We need lower cost, cleaner, smaller, nuclear plants. Hitachi has for a long time built a 10MW portable plant (suitable for a neighborhood). What we really need is a very small portable 150kW (201 horsepower) nuclear reactor design. It could be used to power a car, or a neighbourhood of 50 homes. A light 300kW version could power an aircraft. Inherently safe means even if the plane crashes, you don't have any meltdown, or radiation. We've been building essentially slightly upgraded versions of the same reactor for 65+ years. Its like the internal combustion engine: very slight improvements to fuel economy, slight improvements to performance, slight improvements to pollution, but basically Otto cycle engines like those produced in the 1890's (occasionally a manufacturer tries to produce a Sterling cycle or other type of engine, but its rare, and usually not for long). Doing fundamental changes (like going from highly enriched fuel with unenriched coolant/moderator) and slightly enriched fuel and enriched moderator/coolant, where the fuels are usually solid metals, but never molten salts that self-moderate (inherently safe). The US government could have funded a molten-salt reactor in 1974, but they argued that they didn't want to fund a reactor design that they couldn't use to build nuclear bombs.

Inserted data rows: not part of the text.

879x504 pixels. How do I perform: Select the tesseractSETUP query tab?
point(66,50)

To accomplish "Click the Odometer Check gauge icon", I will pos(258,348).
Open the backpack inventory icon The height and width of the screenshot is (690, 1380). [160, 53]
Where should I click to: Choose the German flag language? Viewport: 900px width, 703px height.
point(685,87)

The offshore contamination in Fukushima prefecture doesn't just affect people who live there, you know.
Yes, it does.
http://news.discovery.com/earth/oceans/will-fukushima-mutate-sea-life-130828.htm
I submitted the post (yesterday). Any chance I can get some +1s for the "excellent summary" I provided?

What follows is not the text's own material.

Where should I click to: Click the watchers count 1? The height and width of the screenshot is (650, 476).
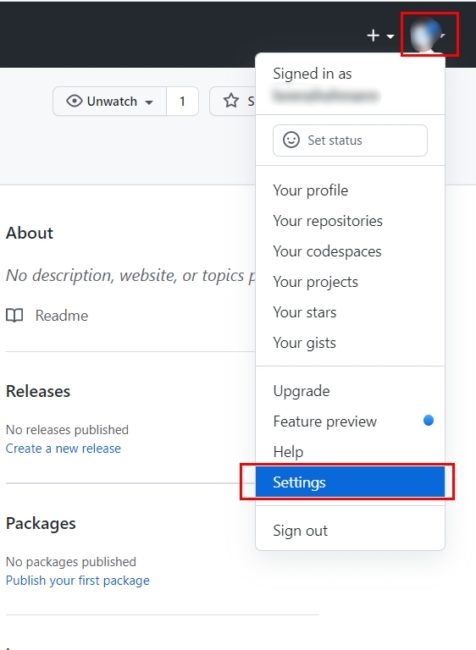click(182, 101)
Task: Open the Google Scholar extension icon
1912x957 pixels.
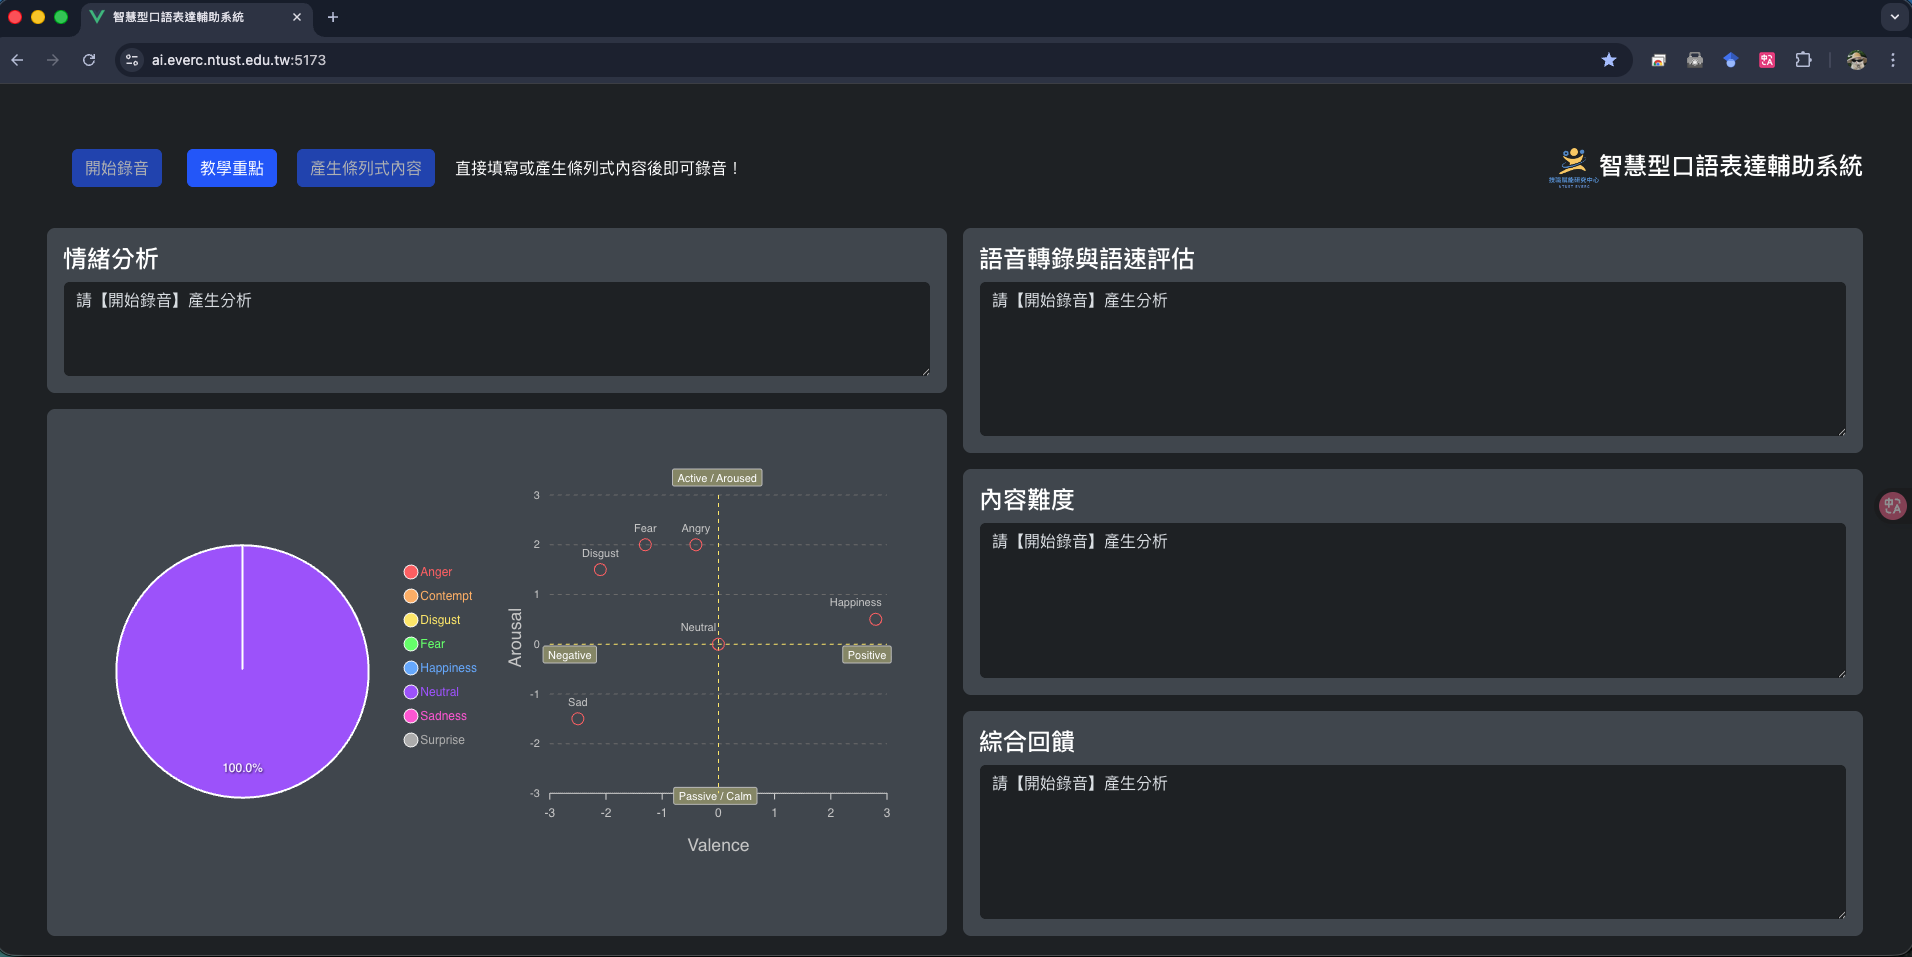Action: pyautogui.click(x=1730, y=60)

(yeah, karma whoring, I confess)
Support a few technologists in Washington.
There's a market "flaw" that "keeps.. prices low"? Sounds more like a feature than a flaw.

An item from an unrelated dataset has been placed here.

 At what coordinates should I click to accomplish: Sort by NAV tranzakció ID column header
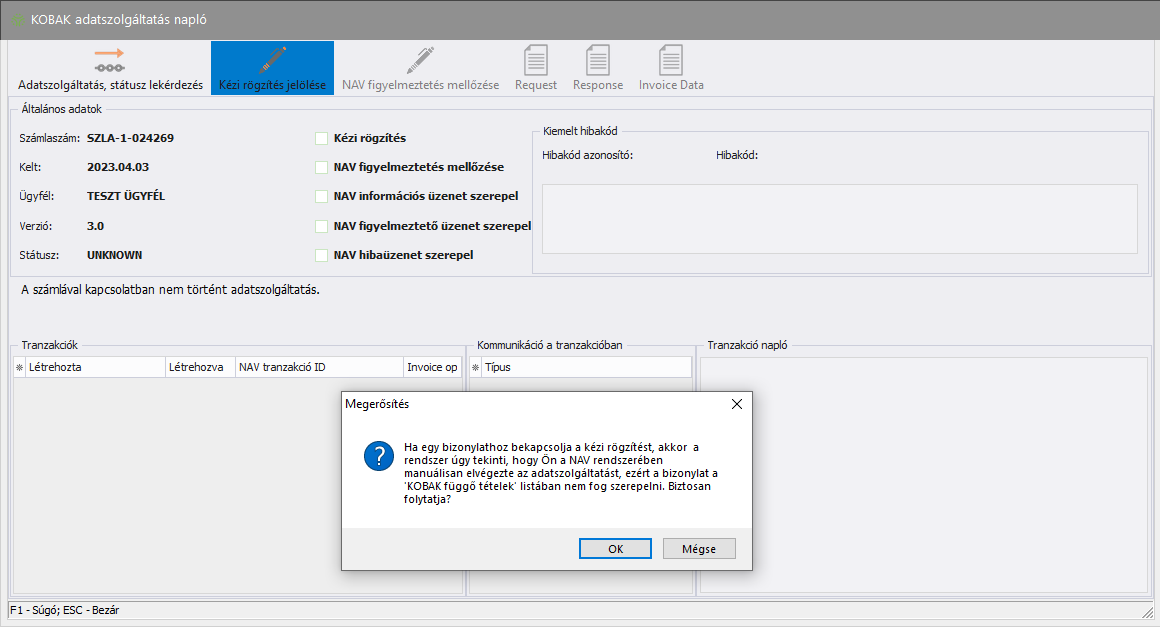[x=318, y=368]
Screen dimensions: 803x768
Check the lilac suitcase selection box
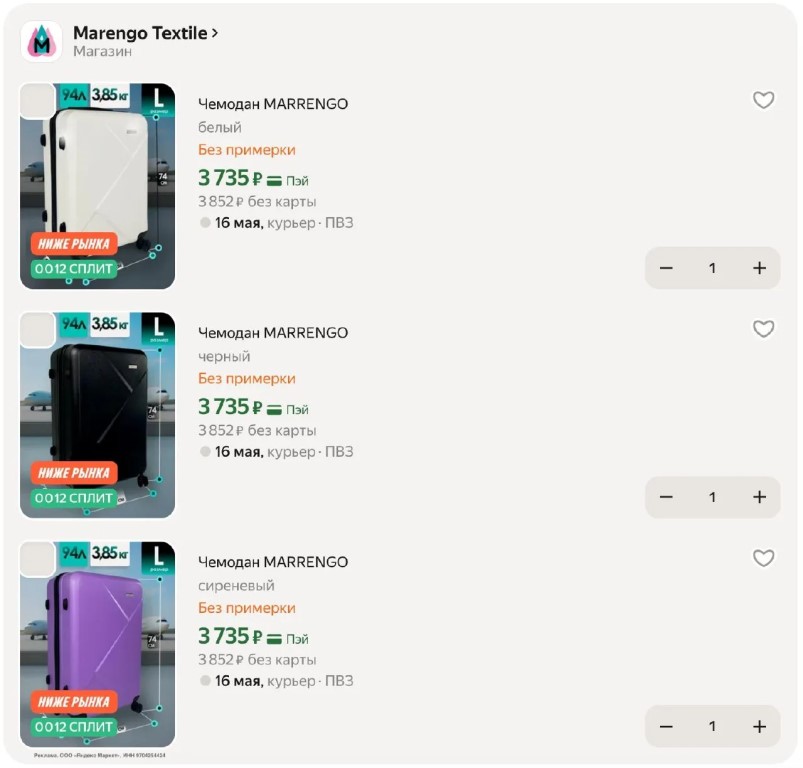38,559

Hundreds of miles isn't a huge amount of lifetime travel for something that spends all day moving in the water for a few years.
We're probably talking about that whole side of Japan, since the various fish and critters will spread out north and south along the coast. They get contaminated either through eating kelp that absorbed it, or direct exposure. Then there are the fish and critters that eat them and go even further away to be eaten by other fish and critters, and so on. Don't forget about ocean currents carrying contaminated water, debris, seeds and animals, or the water which evaporates, forms clouds, and rains on the western side of North America. It spreads slowly but surely through a much larger and less well-mapped ecosystem and slowly raises the overall contamination over a large area. How large the area could get has not been and probably cannot be firmly established, and nobody knows what the maximum level of contamination could be.
For fun, let's imagine a theoretical worst-case scenario, however unlikely it is. The leaks could continue, all the wildlife there could die of radiation poisoning, and it could cause a dead area like the one at the mouth of the Mississippi river. (That was caused by fertilizer runoff though, not radioactivity.) Imagine how contaminated any wildlife that goes anywhere near that will be, possibly becoming hazardous even to handle on a fishing boat. Fishing nets don't discriminate based upon health, they discriminate based upon size. Or what if it destroys breeding grounds for some species, and causes some particular edible wildlife to become endangered?
Does that help illustrate the issue?
Back in my day, we'd go swimming there on summer days. The local families will miss that. You know, where the water is unnaturally warm because it cooled the reactor. Even in the shade it was like bathwater.
There are some really big clams in there.
I turned out just fine.
Just got this extra leg...
The radiation levels in the ocean after Fukushima were nasty, but all short-lived isotopes.
Just a question of how many people are going to die, and how much damage to the environment is gonna happen this time.
That article doesn't say what you seem to think it says.